Oleh: Martin Simamora
“Aku
Berkata Kepadamu, Sesungguhnya Setiap Orang yang Berbuat Dosa, Adalah Hamba Dosa”
Kredit: Bible Yoda-Pinterest |
Penjelasan Yesus Mengenai Problem Dosa
Pada
umumnya orang akan memandang bahwa
berubah menjadi orang baik atau berubah menjadi orang yang meninggalkan
perbuatan-perbuatan dosa, perubahan itu terletak pada dirinya sendiri apakah
mau berubah atau tidak, sehingga problem dosa dalam penanggulangannya hanya
membutuhkan perjuangan jiwa manusia untuk menaklukan dosa sebagai sebuah
sentral penanggulangan dosa atau problem kejahatan. Dengan kata lain, menjadi
orang baik dalam konteks meninggalkan perbuatan-perbuatan dosa yang bersumber
dari kemauan diri manusia tersebut akan menjadi semacam tindakan yang akan
memproses jiwa untuk menjadi suci atau mulia. Pada pandangan ini, meletakan
problem dosa, semata pada lingkup problem karakter atau moral yang sedang kelam
atau hitam, sehingga untuk mengatasinya, manusia itu harus terlebih dahulu
mengalami kesadaran diri atau pencerahan jiwa akan keadaannya yang jahat itu,
agar mau melangkah dan berjuang menuju perubahan hingga menjadi berkarakter
atau bermoral baik dan mulia. Jadi memang semata problem diri manusia yang
bersumber pada diri manusia yang dapat dikuasai dan dikendalikan berdasarkan
otoritas yang sesungguhnya ada di dalam diri manusia itu sendiri, asalkan ia
mau bersungguh-sungguh memperjuangkan perubahan signifikan tersebut.
Tetapi
pandangan ini menjadi sangat bertolak belakang kala diperhadapkan secara
frontal dengan penjelasan Yesus mengenai problem dosa pada diri manusia. Ketika
Yesus Kristus menjelaskannya, maka problem dosa dengan segala rupa/wujud dan
modus operandinya, bagi-Nya bukan sebuah problem yang dapat begitu saja diatasi
dan dikendalikan manusia, asalkan saja ia mau melakukannya. Bagi Yesus, problem
dosa tidak dapat ditinjau pada semata problem yang dapat diatasi oleh kemauan
atau kehendak manusia untuk berubah. Mengapa demikian? Sebab dosa telah
diintroduksikan oleh Yesus sebagai sebuah entitas kuasa yang memiliki semacam
pemerintahan dan otoritas yang begitu kokoh
dan absolut atas jiwa-jiwa manusia yang mengakibatkan daya dan otoritas
kehendak atau kemauan diri seorang manusia tak memiliki sedikitpun daya pukul
untuk melumpuhkan kuasa dosa itu pada dirinya sendiri, sehingga kemauan atau
kehendak diri sendiri dapat bekerja efektif menaklukannya. Dalam hal ini,
konsekuensi lebih jauhnya, sementara
manusia memang dapat membangun perubahan karakter atau memiliki
perbuatan-perbuatan baik menjadi, namun tak berkolerasi positif dengan akan
memberikan manusia itu kuasa kemenangan diri atas kuasa pemerintahan dosa.
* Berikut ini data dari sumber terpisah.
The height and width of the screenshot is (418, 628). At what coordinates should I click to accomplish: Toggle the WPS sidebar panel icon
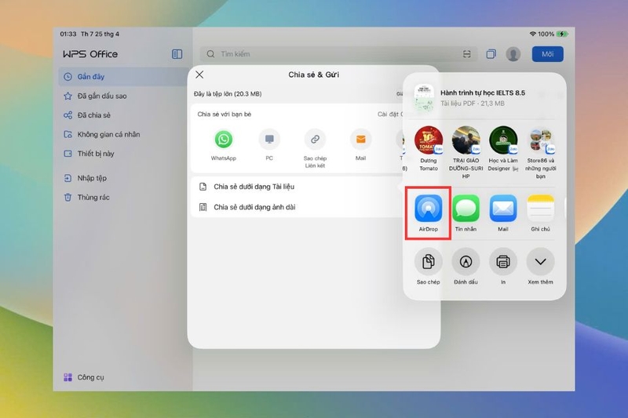[x=177, y=54]
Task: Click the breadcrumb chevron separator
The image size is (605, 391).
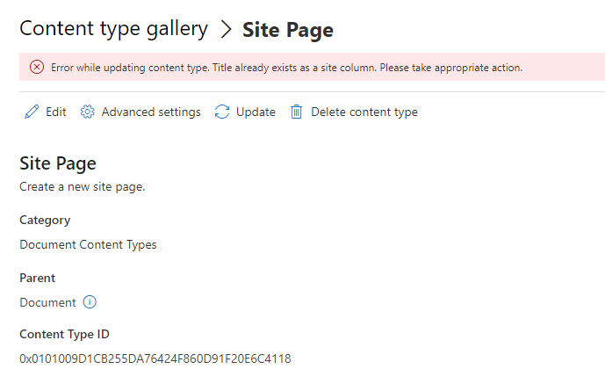Action: [x=226, y=30]
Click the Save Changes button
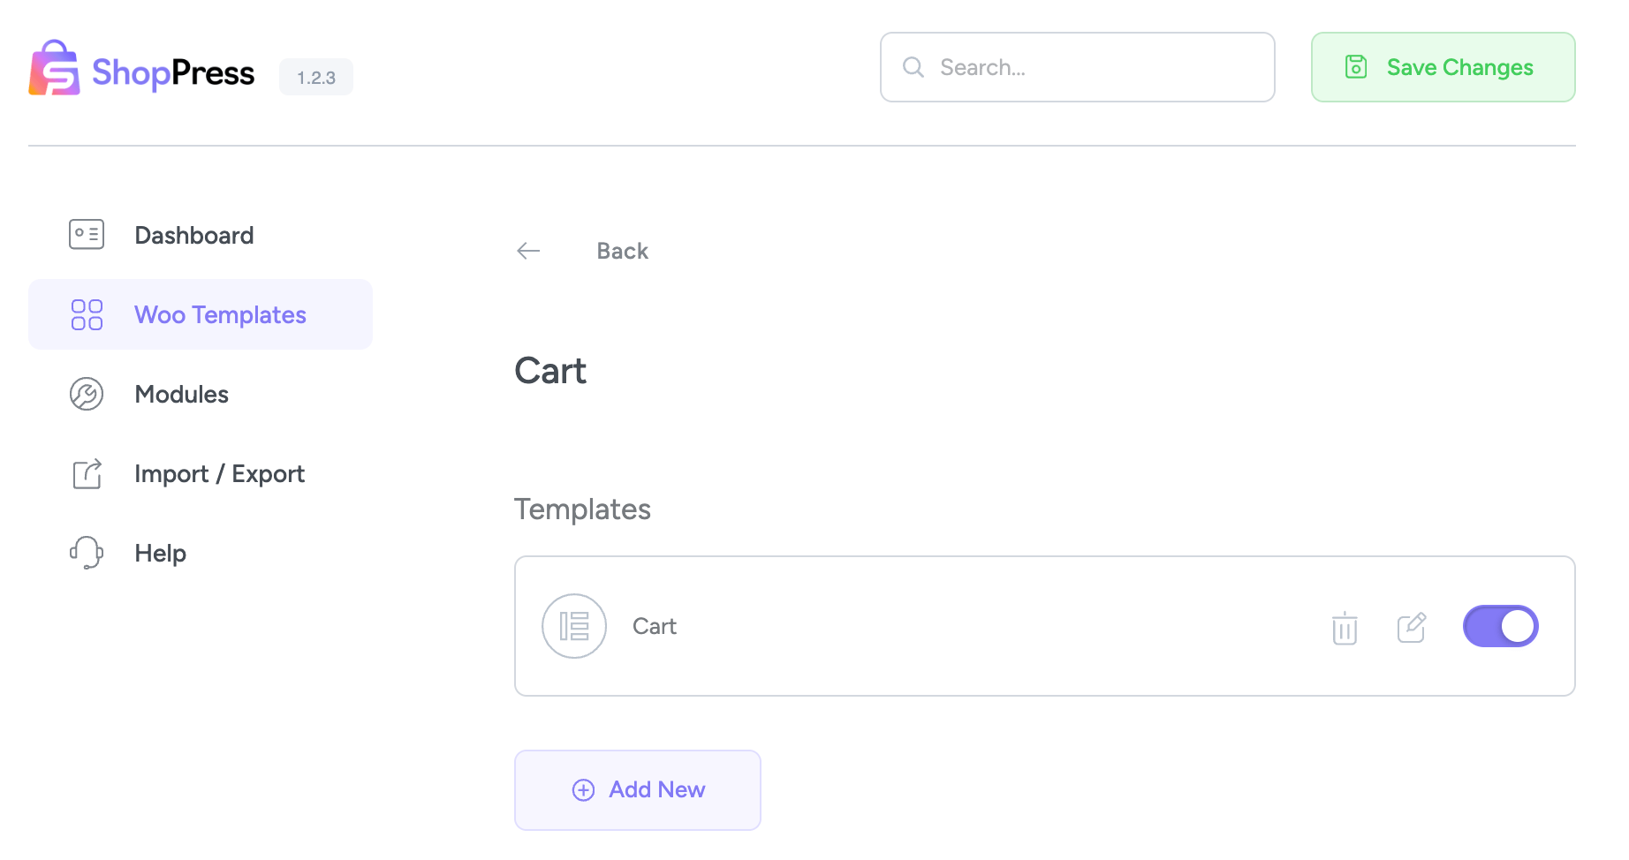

Bahkan uniknya, terkait realitas ini, Yesus menempatkan dirinya sebagai
satu-satunya yang berkuasa atas diri manusia untuk memerdekakannya dari problem
tak tertanggulangi manusia. Perhatikan penjelasan Yesus berikut ini dalam injil
Yohanes:
Yohanes
8:34-36 Kata Yesus kepada mereka: "Aku berkata kepadamu, sesungguhnya setiap orang yang berbuat dosa, adalah hamba dosa. Dan hamba
tidak tetap tinggal dalam rumah, tetapi anak tetap tinggal dalam rumah. Jadi apabila
Anak itu memerdekakan kamu, kamupun benar-benar merdeka."